Regulators, in-house lawyers and compliance officers told a serious cautionary tale at the recent Practicing Law Institute Broker-Dealer Regulation and Enforcement seminar. Representatives of the Securities and Exchange Commission, FINRA, the Department of Justice and state securities regulators, as well as corporate counsel and compliance officers, discussed the areas in which regulators were active - and becoming more active - in their examination and enforcement efforts against securities brokers and their firm. Regulators proudly trumpeted their increasing success in locating and prosecuting wrongdoers because of the influx of investigative talent and of industry types and non-lawyers who understand markets and creative investment products. Speakers bandied about phrases such as "keep you up at night" and "shot across the bow." Areas of heightened regulatory enforcement interest included:

  • Anti-money laundering. Proper reporting is the key, particularly regarding rogue brokers who leave one broker-dealer and set up shop at another broker-dealer across the street.
  • Dark markets. Transparency is critical, especially where complex products (including mortgaged-backed and asset-backed securities) are being offered in over-the-counter markets.
  • Administrative proceedings. The SEC's use of administrative forums and administrative law judges is increasing. The SEC typically chooses cases that do not have jury appeal, such as insider trading cases where juries often improperly hold the SEC to a criminal prosecution standard.
  • False statements to the SEC and obstruction of justice. The U.S. Attorney's Office is particularly interested in this subject, with a high degree of emphasis on insider trading, valuation fraud, Ponzi schemes and embezzlement. The Commission also has been making efforts to increase compensation being paid to whistleblowers.
  • Expungement. State regulators are taking a hard look at the increase in requests for expungement, as they are becoming routine, not occasional. Regulators expressed the belief that expungement should be an extraordinary remedy, not a matter-of-fact one that should be left to the regulators, not arbitrators who are determining the rights of the parties.
  • Supervision and Disclosures. Regulators are taking an increasingly hard look at investment advisors and brokers, as to whether their U-4 disclosures and supervision are adequate.
  • Alternative investments. Regulators are applying heightened scrutiny to non-traditional investments, including non-traded REITs, precious metals and mortgage- and asset-backed securities, particularly where liquidity is an issue.
  • Conflicts. Regulators are increasingly investigating firms that recommend to customers that they invest in the firm's own mutual funds.
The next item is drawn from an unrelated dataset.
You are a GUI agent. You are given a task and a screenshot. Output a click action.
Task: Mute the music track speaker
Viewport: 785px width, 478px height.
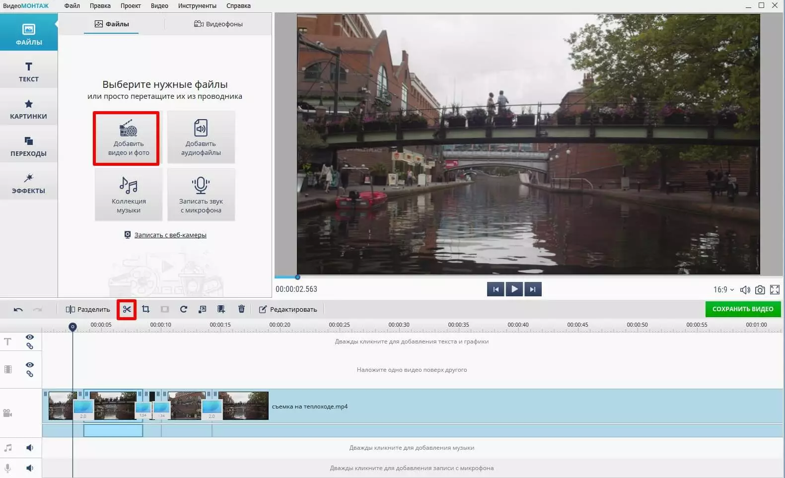[30, 448]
The in-house attorney roundtable added to the cautionary tale, emphasizing the newly popular "broken window" philosophy of regulator enforcement - a focus not just on the big, bad crimes, but on cleaning up the neighborhood of smaller violations. They also warned that the SEC is increasingly hesitant to include a "without admitting or denying" statement in a settlement agreement, more often than not insisting on admissions as a condition of settlement, which admissions could undermine positions being taken and arguments being made in other litigation in which a broker-dealer is involved.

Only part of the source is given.